• **Tareas**
1. Reproduce sin cambios el pasaje de la entrevista sobre El Bululú que va de "Y de esa verdad" a "Yo sí cambié.", ambos incluidos.
2. En la entrevista sobre El Bululú, ¿con qué compara la obra quien responde al hablar de la energía?
3. Continúa la entrevista sobre El Bululú a partir de la última oración del fragmento.

• **Fragmento seleccionado**
========================

Y de esa verdad hacés dos funciones, una atrás de la otra. ¿De dónde sacás la energía para mantener esa intensidad?
El Bululú es como esas baterías que se cargan a pedal. Yo empiezo, empiezo, y la energía no se va gastando, va creciendo. Es tanto lo que pasa con el público que termino a veces como si tuviera demasiado aire, y necesito descargar en lugar de descansar. ¡La energía que se genera con el público es tal que termino y quiero salir a bailar!
¿La obra fue cambiando a lo largo de estas diez temporadas?
No. La pieza es la misma. Yo sí cambié.
¿La obra te cambió?
Sí, definitivamente. Estos autores, cuando se te meten adentro… no sos el mismo. Hay algo de estos autores que te levanta, te llevan a volar a un territorio del que no volvés igual. El trabajo de la palabra que tienen ellos no es sólo hechizante para el espectador sino que es transformador para el artista. Te metés a trabajar con fuego. Te quemás, y es tu decisión hacerlo. Es tu decisión quemarte en esas palabras de Federico García Lorca, es tu decisión quemarte en esos textos de Cervantes o de Lope de Vega. No volvés a hablar igual, no volvés a moverte igual. Si bien toda esta –llamémosle– destreza física yo ya la tenía, nunca la había usado con este fin. Y este fin eleva todo. Poner la destreza al servicio de contar algo tan íntimo para todos, para el público y para mí, y que sea revelador para mucha gente, ahí te estás quemando. La gente sale incendiada y yo también, yo termino prendido fuego. Sabés que te estás metiendo en un lugar que amás, de profundo placer, que para mí no tiene nada de torturante. Es como decir: me voy a meter a la parte honda de la pileta, aunque no sé nadar tan bien. Para mí que no sé nadar tan bien, estar en lo hondo y estar flotando es un milagro. Eso es lo que siento con El Bululú. Estoy ahí, con toda esa destreza física, pero absolutamente vulnerable. Esos textos son profundos en su gramática misma, ya ahí te proponen entrar en un túnel poético del cual no salís igual. Y a mí que me gusta disfrutar de la buena comida, cuando voy ahí me doy una panzada, salgo extasiado.

========================

• **Datos proporcionados**
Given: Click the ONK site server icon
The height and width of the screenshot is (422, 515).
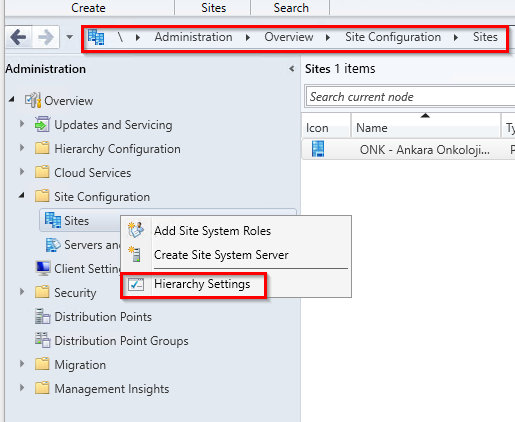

========================

• **Respuestas**
1.
Y de esa verdad hacés dos funciones, una atrás de la otra. ¿De dónde sacás la energía para mantener esa intensidad?
El Bululú es como esas baterías que se cargan a pedal. Yo empiezo, empiezo, y la energía no se va gastando, va creciendo. Es tanto lo que pasa con el público que termino a veces como si tuviera demasiado aire, y necesito descargar en lugar de descansar. ¡La energía que se genera con el público es tal que termino y quiero salir a bailar!
¿La obra fue cambiando a lo largo de estas diez temporadas?
No. La pieza es la misma. Yo sí cambié.

2. Con esas baterías que se cargan a pedal.

3.
Este es un año especial para El Bululú, con el auge del Siglo de Oro en el 400º aniversario de la muerte de Cervantes. Ahora está en boca de todo el mundo, pero fue toda una aventura meterte con estos textos que, por lo menos acá en Argentina, están vistos como elitistas.
Es un error. Con esa mirada me llaman a veces de escuelas para ir a hacer El Bululú. Vilches hacía mucha escuela. Muchos actores vieron teatro por primera vez viendo El Bululú en la escuela. Las maestras querían que vean cómo él hacía esos textos, y hoy a mí me pasa lo mismo. La diferencia para mí es que este Bululú no son sólo esos textos. Entonces yo jamás iría a una escuela a hacer la obra, porque hay algo que quiero contar, algo íntimo, que no es el territorio la escuela, es el teatro. ¡Traigan a los chicos al teatro! Y así fue como empezaron a venir grupitos de escuelas a ver la obra. Y eso es genial.
Una vez dijiste que el unipersonal es un gran trabajo en equipo. ¿Cómo es esto que parece un oxímoron de un primer vistazo?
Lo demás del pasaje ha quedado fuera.